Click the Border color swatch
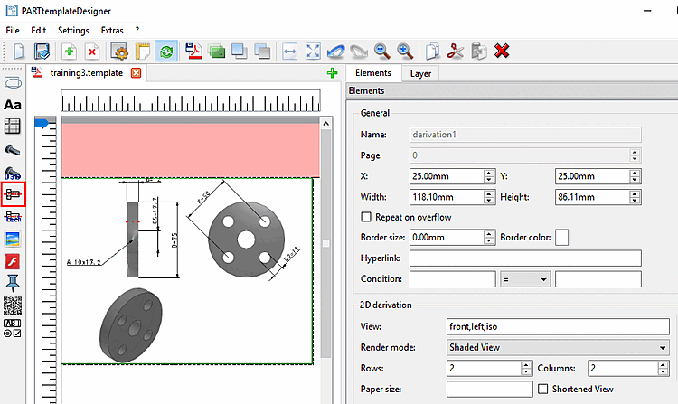Screen dimensions: 678x404 pyautogui.click(x=561, y=238)
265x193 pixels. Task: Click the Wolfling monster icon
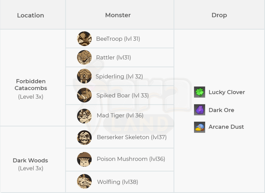84,182
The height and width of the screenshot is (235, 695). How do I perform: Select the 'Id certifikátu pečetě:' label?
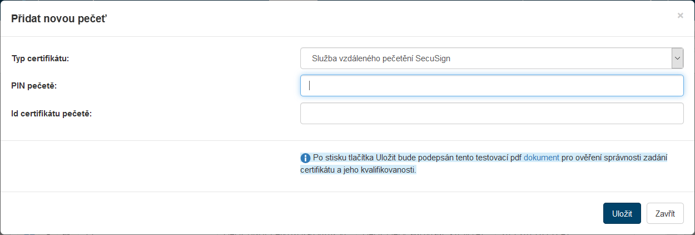point(51,114)
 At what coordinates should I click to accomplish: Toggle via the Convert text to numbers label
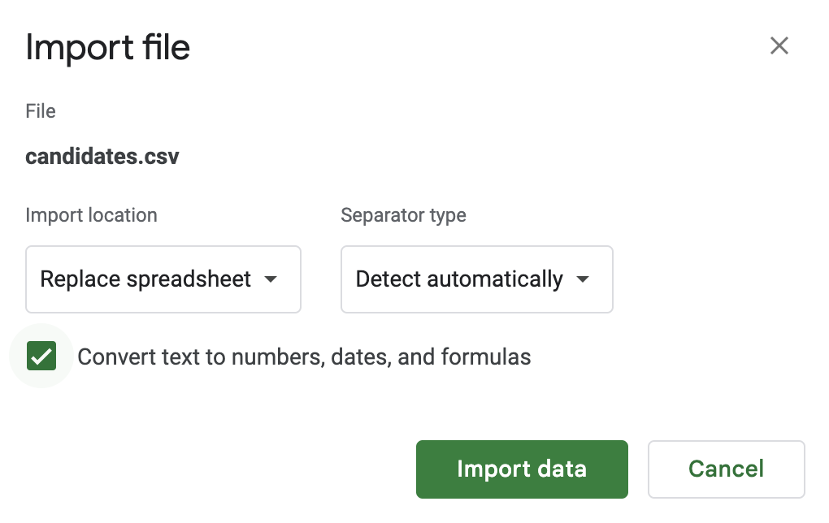(x=304, y=357)
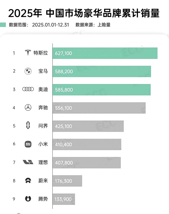Click the Xiaomi MI logo
Image resolution: width=169 pixels, height=214 pixels.
(x=28, y=144)
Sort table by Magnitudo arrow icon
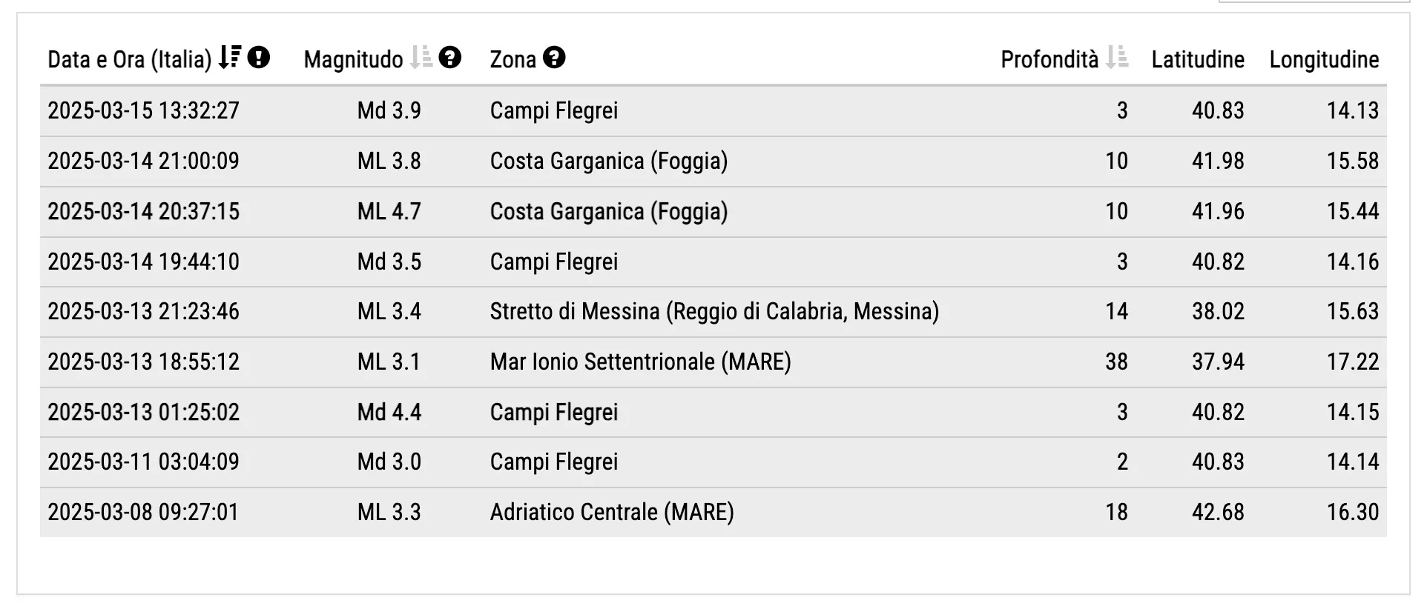The height and width of the screenshot is (609, 1427). pyautogui.click(x=421, y=57)

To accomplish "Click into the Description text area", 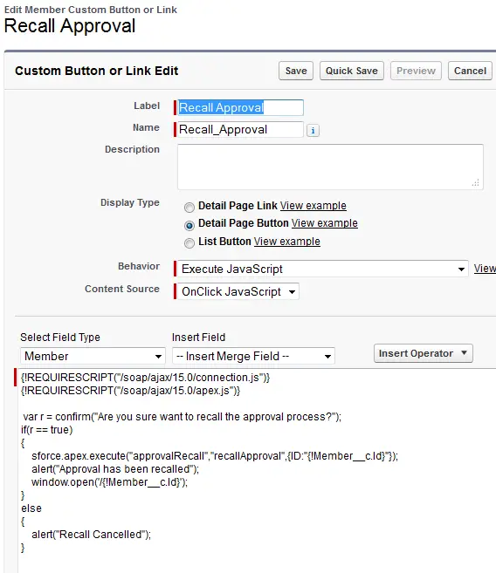I will point(330,167).
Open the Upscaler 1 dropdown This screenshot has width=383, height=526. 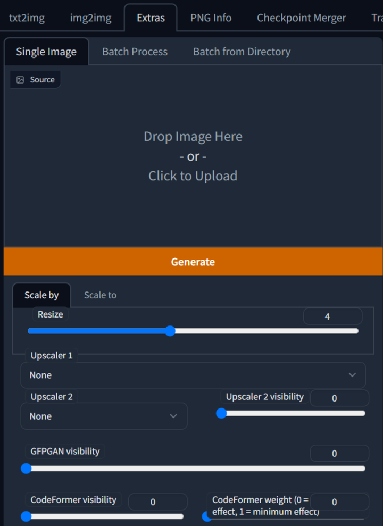[x=193, y=375]
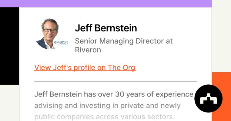Click the black block on the left side

[x=9, y=45]
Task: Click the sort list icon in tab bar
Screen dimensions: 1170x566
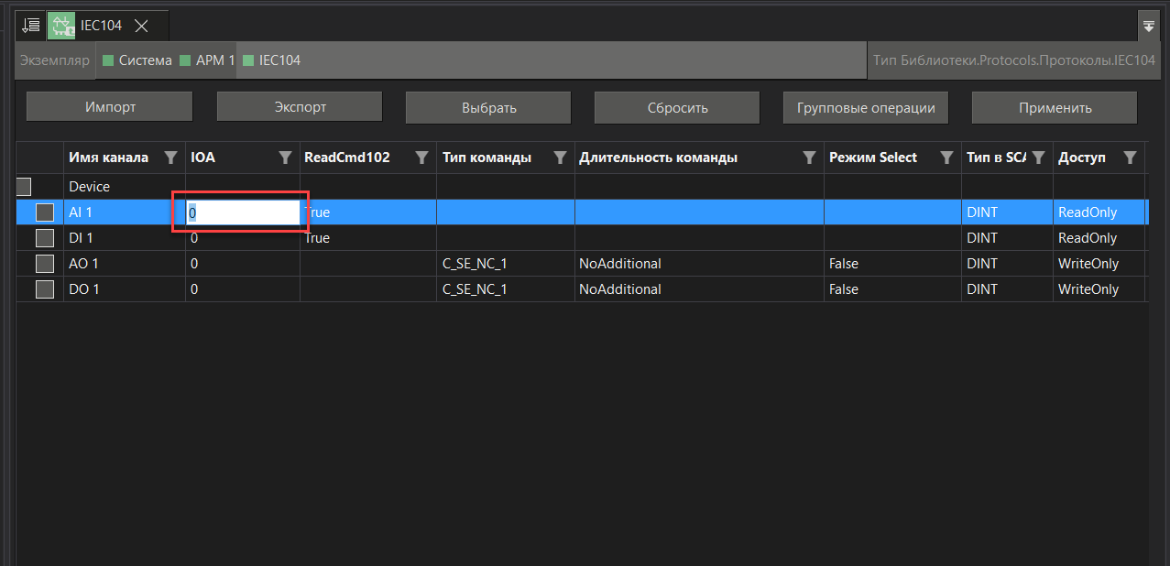Action: (31, 25)
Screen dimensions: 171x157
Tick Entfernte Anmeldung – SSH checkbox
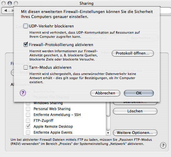(x=28, y=115)
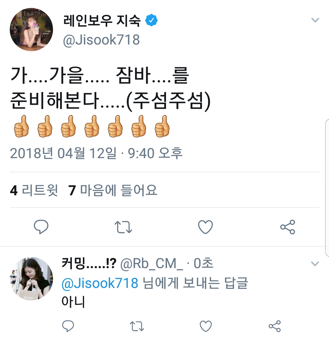Open the main tweet's chevron dropdown menu

315,20
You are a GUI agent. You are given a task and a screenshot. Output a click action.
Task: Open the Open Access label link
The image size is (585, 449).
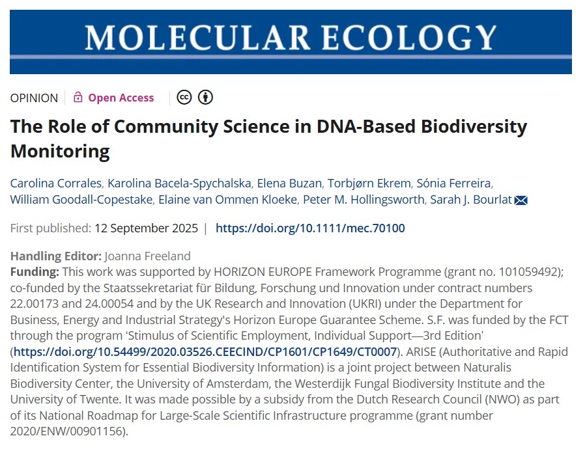coord(121,98)
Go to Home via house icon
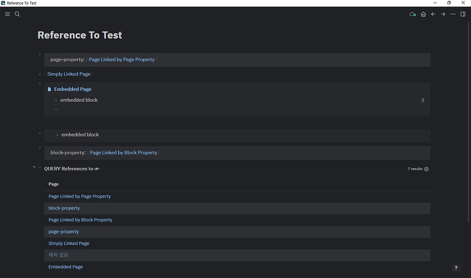 pos(423,14)
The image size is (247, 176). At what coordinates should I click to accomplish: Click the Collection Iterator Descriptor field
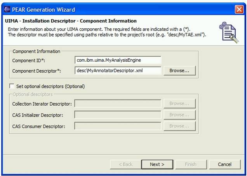[x=117, y=104]
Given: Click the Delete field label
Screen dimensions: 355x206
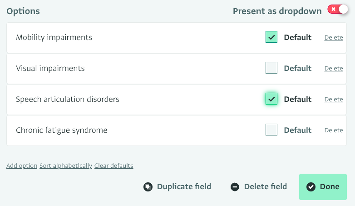Looking at the screenshot, I should click(x=266, y=186).
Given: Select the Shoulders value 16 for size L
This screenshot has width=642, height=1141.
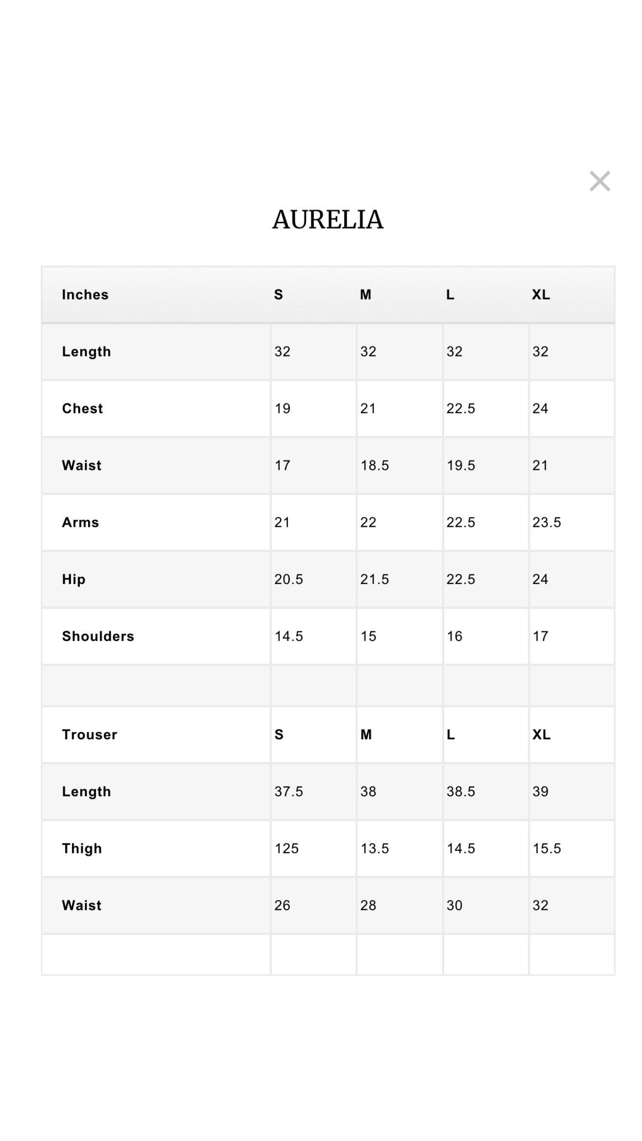Looking at the screenshot, I should [x=455, y=636].
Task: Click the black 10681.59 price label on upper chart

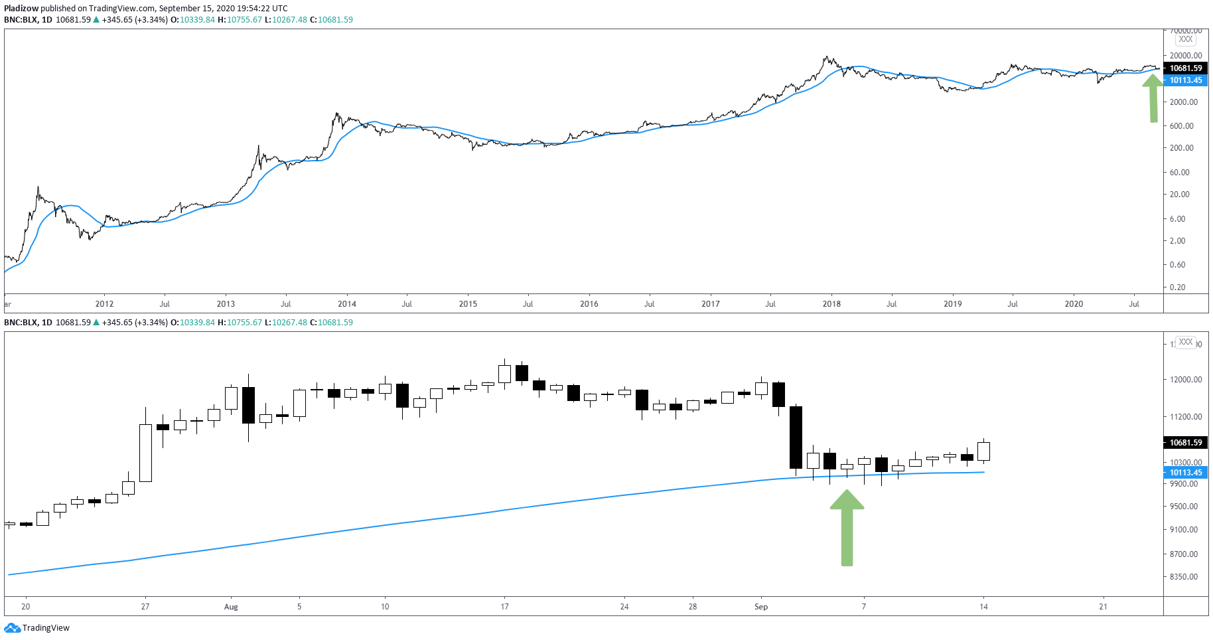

--

- [ABOUT THIS EXERCISE]
Skip all pictures. Then give again, exactly, each line from the line holding "This screenshot has width=642, height=1141." through the last line of the listing above, both ends included.

- [ANSWER SPACE]
This screenshot has width=642, height=1141.
Looking at the screenshot, I should [x=455, y=636].
Task: Click the black 10681.59 price label on upper chart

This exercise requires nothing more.